C'est logiquement la nullité d'un contrat qui s'applique, puisqu'il y a eu une erreur dans les consentements donnés à travers le contrat. L'arrêt commenté ici en est encore une application concrète directe. Le fait que les consentements aient été viciés, puisque l'objet principal du contrat a été victime d'une erreur qui aurait entrainé les parties à ne pas contracter si elles avaient eu connaissance de ce fait au moment de contracter, entraine cette nullité. C'est pour cela que sont regroupés sous le terme de « vices du consentement » les vices susceptibles à entrainer la nullité d'une convention. Ils sont l'erreur, le dol et la violence, et sont les vices qui entrainent une déformation des volontés quant la formation ou l'objet du contrat rendant les dispositions du contrat impossible à honorer. Il ne peut y avoir un contrat là où le couple pense acheter une statue en fonction de sa date de fabrication, si la réalité exprime une date de fabrication différente.
On voit donc ici que le droit civil français reconnait donc l'erreur sur les qualités substantielles (ou sur la personne dans les contrats intuitu personae). Aucune autre erreur ne saurait donc être invoquée par le contractant. L'erreur sur les qualités secondaires, sur les motifs ou sur la valeur de la chose est en droit français indifférente.

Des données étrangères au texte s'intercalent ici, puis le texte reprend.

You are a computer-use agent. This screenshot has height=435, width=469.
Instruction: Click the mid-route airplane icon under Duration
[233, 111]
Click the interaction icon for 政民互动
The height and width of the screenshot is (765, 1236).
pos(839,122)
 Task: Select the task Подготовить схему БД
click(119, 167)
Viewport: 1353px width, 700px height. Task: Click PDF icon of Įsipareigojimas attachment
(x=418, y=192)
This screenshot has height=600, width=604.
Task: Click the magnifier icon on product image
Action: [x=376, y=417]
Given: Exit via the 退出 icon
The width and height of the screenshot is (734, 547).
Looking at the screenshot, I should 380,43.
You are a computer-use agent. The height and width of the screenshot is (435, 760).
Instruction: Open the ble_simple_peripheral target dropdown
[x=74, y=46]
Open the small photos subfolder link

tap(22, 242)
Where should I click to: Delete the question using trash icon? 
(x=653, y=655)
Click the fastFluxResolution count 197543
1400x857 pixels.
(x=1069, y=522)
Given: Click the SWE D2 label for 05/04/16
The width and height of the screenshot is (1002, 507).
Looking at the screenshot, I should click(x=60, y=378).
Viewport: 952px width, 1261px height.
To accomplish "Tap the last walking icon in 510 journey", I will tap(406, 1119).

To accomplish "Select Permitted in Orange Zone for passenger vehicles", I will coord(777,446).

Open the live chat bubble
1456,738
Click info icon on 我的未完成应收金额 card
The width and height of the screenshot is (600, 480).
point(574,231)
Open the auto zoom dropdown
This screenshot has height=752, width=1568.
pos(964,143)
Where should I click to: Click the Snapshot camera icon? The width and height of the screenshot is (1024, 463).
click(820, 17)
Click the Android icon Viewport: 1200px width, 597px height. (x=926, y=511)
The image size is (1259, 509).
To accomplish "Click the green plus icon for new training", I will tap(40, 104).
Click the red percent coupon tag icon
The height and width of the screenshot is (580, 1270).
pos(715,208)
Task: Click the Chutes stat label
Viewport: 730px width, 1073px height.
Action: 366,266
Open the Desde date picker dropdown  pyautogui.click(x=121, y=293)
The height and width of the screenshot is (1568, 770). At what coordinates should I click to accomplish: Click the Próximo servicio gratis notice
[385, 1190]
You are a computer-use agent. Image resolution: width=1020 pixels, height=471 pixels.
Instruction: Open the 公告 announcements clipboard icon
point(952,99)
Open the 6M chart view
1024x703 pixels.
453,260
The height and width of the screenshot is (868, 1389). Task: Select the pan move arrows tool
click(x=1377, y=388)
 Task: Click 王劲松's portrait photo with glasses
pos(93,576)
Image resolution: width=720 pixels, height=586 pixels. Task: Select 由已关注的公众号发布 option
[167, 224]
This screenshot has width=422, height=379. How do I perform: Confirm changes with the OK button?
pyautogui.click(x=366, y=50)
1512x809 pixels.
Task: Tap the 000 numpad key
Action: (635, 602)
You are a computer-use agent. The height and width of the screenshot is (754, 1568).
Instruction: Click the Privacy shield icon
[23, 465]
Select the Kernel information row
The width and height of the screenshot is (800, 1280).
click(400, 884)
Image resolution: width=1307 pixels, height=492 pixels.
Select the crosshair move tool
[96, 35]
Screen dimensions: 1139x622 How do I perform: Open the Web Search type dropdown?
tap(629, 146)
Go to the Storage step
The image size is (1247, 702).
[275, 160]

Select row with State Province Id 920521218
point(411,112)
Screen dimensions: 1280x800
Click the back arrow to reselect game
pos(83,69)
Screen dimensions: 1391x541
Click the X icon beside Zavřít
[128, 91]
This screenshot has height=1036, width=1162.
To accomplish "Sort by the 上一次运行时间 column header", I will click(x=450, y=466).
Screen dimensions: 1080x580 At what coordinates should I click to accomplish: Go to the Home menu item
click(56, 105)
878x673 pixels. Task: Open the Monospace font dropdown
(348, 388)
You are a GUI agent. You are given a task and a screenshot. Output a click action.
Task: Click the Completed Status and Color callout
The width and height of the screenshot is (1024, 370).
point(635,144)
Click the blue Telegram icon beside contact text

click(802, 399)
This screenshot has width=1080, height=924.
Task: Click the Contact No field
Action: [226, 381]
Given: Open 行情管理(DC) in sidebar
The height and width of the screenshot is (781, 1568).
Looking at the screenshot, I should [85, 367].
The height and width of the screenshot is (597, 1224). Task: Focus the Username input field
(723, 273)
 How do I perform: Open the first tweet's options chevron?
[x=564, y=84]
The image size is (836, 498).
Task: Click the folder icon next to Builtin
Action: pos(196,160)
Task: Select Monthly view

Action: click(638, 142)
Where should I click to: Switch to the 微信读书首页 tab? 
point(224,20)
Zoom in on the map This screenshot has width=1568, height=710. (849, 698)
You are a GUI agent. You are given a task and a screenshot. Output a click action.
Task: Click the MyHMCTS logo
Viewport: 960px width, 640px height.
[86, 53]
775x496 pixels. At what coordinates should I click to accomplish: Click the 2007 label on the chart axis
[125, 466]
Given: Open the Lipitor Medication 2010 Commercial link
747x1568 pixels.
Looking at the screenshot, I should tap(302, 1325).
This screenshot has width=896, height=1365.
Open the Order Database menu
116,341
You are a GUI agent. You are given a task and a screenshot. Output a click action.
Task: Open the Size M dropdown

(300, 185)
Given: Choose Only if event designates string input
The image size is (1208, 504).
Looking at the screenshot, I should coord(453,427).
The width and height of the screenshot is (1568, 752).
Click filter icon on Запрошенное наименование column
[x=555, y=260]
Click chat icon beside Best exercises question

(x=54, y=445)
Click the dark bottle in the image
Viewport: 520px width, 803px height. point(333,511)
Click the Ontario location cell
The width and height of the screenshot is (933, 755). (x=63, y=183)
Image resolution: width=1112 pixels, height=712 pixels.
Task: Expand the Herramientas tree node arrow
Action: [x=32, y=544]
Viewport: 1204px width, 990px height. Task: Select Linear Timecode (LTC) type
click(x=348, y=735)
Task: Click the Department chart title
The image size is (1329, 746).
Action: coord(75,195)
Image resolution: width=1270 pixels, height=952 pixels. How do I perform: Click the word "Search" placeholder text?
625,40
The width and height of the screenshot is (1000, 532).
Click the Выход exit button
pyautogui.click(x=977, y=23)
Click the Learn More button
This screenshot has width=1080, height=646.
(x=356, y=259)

B - L'appréciation de la qualité substantielle de l'erreur
Puisque l'erreur sur la substance est de façon générale la seule pouvant permettre la nullité du contrat sur le fondement de l'erreur, encore faut-il voir comment le juge va-t-il apprécier le caractère substantiel de la qualité dans l'esprit des parties.
Une première conception se fait par l'appréciation in abstracto des qualités substantielles : le juge se demande alors quelle est, dans l'opinion commune, la qualité substantielle de l'objet du contrat. Si celle-ci fait défaut, l'erreur peut être retenue.
Une seconde conception se base sur l'appréciation in concreto des qualités substantielles : à l'inverse, cette appréciation revient à raisonner, non par rapport à un modèle abstrait, mais au regard de la qualité substantielle qui était effectivement recherchée par la victime de l'erreur. Ainsi, toute qualité peut être considérée comme déterminante dès l'instant où l'errans (celui qui se prévaut de l'erreur) a conclu le contrat en considération de cette dernière, même si elle parait indifférente pour un individu moyen.
C'est cette seconde conception qui a été le plus généralement retenue par la jurisprudence (ex : Civ. 1re 13 février 2001), car cette démarche parait en effet la plus satisfaisante puisqu'elle permet d'annuler le contrat chaque fois que la volonté est effectivement altérée. Mais elle présente le risque d'une insécurité juridique en ce qu'il est souvent difficile de trouver la qualité que le contractant tient comme substantielle. Ici on aurait ainsi pu se demander si l'acquérant avait voulu la statue en tant qu'œuvre d'art ou en tant qu'objet archéologique, ce qui aurait pu faire varier la décision des juges.